Won’t get fooled again

When I was young, my parents got me a subscription to the magazine Zillions: Consumer Reports for Kids.  It was a lot like the adult version — various products were put through tests to see if they lived up to expectations — except all the products were for kids, and some of the testers were kids.  I don’t know why my parents got me this; maybe to hint that in the future I would be making my own Barbie purchases and should try to be better informed about the competition?  Anyway, I remember almost nothing about the toy comparisons — and almost everything about the other main feature of Zillions: exposing the trickery of advertisements.

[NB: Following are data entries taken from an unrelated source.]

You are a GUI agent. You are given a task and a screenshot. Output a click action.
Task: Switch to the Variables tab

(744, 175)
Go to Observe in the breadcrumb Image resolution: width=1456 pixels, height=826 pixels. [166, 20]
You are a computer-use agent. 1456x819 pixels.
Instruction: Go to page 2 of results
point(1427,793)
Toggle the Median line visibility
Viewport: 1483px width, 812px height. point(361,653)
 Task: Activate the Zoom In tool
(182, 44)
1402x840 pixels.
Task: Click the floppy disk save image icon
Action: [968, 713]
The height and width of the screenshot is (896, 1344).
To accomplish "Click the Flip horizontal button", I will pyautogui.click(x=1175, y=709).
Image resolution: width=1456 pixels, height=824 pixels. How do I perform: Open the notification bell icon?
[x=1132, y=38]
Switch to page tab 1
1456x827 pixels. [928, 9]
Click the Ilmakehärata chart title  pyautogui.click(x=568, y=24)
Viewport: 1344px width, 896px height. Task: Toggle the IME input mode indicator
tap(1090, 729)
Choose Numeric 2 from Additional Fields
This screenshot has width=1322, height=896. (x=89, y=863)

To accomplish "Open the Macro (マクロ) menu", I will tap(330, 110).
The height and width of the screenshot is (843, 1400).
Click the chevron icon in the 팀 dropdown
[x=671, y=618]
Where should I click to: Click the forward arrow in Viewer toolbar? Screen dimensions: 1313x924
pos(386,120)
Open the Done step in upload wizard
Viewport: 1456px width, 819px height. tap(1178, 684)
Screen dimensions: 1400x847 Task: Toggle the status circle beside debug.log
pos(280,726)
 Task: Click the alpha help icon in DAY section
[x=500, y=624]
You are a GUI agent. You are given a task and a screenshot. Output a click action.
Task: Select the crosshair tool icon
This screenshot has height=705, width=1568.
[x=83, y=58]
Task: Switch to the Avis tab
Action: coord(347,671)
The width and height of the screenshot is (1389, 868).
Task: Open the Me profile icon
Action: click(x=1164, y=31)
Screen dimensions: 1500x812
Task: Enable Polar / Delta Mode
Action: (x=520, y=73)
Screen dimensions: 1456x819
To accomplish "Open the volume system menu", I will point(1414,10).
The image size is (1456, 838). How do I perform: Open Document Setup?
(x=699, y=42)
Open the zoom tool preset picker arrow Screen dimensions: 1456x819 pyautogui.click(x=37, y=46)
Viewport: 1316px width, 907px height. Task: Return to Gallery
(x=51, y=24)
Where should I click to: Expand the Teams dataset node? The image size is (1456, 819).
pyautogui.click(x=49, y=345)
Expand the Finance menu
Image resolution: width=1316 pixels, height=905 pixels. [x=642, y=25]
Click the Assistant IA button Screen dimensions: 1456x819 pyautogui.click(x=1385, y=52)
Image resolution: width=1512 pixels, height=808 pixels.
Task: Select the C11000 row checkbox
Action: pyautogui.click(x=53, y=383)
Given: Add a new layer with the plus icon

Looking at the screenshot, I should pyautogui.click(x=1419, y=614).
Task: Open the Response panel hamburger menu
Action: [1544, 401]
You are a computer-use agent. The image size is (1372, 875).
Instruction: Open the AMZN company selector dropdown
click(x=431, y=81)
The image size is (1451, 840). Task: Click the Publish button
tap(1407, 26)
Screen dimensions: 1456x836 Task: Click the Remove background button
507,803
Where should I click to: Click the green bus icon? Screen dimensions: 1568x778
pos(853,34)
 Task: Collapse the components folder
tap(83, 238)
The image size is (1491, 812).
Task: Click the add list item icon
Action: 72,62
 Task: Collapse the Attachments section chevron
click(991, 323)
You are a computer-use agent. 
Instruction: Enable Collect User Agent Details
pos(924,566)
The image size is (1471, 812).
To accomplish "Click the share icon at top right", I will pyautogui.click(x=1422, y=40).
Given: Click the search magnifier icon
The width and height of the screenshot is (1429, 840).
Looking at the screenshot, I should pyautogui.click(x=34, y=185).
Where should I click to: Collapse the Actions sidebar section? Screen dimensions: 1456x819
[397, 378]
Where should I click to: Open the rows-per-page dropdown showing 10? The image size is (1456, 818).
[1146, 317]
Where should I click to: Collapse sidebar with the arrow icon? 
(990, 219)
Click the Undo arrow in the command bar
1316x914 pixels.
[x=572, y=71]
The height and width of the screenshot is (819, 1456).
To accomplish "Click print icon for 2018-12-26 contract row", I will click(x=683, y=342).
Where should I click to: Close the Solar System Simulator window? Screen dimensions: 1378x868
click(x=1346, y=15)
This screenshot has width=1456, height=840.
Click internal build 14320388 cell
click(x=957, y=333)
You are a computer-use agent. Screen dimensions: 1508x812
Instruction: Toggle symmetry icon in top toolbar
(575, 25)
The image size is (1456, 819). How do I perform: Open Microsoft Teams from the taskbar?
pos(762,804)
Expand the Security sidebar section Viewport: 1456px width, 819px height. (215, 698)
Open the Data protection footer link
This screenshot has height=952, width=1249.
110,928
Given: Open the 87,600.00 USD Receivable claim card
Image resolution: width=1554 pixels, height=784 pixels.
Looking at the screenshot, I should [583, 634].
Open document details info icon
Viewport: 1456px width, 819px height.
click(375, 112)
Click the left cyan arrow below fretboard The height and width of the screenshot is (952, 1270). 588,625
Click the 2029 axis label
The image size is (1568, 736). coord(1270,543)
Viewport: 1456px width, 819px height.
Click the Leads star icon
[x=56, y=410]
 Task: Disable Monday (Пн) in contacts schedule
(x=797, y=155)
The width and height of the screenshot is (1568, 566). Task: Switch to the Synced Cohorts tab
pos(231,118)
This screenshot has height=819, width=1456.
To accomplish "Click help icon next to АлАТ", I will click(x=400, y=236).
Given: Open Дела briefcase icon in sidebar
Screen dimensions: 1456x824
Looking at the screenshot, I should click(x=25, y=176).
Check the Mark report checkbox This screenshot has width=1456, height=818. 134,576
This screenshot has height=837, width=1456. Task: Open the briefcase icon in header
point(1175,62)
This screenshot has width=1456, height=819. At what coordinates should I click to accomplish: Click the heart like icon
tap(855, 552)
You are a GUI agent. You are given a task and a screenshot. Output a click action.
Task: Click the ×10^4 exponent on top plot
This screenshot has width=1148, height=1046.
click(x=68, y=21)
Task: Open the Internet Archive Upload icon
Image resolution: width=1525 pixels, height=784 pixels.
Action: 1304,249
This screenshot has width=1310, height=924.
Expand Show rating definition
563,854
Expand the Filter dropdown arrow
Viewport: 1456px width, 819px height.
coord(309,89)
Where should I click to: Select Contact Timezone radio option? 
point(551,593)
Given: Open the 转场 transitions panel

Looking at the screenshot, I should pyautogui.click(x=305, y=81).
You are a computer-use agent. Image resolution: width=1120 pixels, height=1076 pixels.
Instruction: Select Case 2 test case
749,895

Most impressive to me were the food ads.  Even a kid knows the picture of a Whopper on a Burger King commercial is nothing like the real thing — but it wasn’t until I read Zillions that I understood why, and I found the deceit mind-blowing.  Fake food? Vaseline? Sandwiches propped up by toothpicks and covered in glue?  Speaking of glue, that’s not milk in those Apple Jacks.  Every time I saw an ad with a “scam” I recognized, I pointed it out to my family members lest they be duped.  This went on for at least a year; surprisingly, my parents did not renew my subscription.

Today, I spend a lot more time complaining about the trickery of online spam and scams than pictures of too-perfect hamburgers.  Almost everyone knows that there is no such thing as a “miracle product;” advertisers have had to turn to other means to get our attention — celebrity endorsements, humor, social media, etc.  I like to think we’re all a little more discerning, even those of us who weren’t raised on Zillions.

Then again, this remains my favorite commercial of all time.  And my running shoes are Nikes.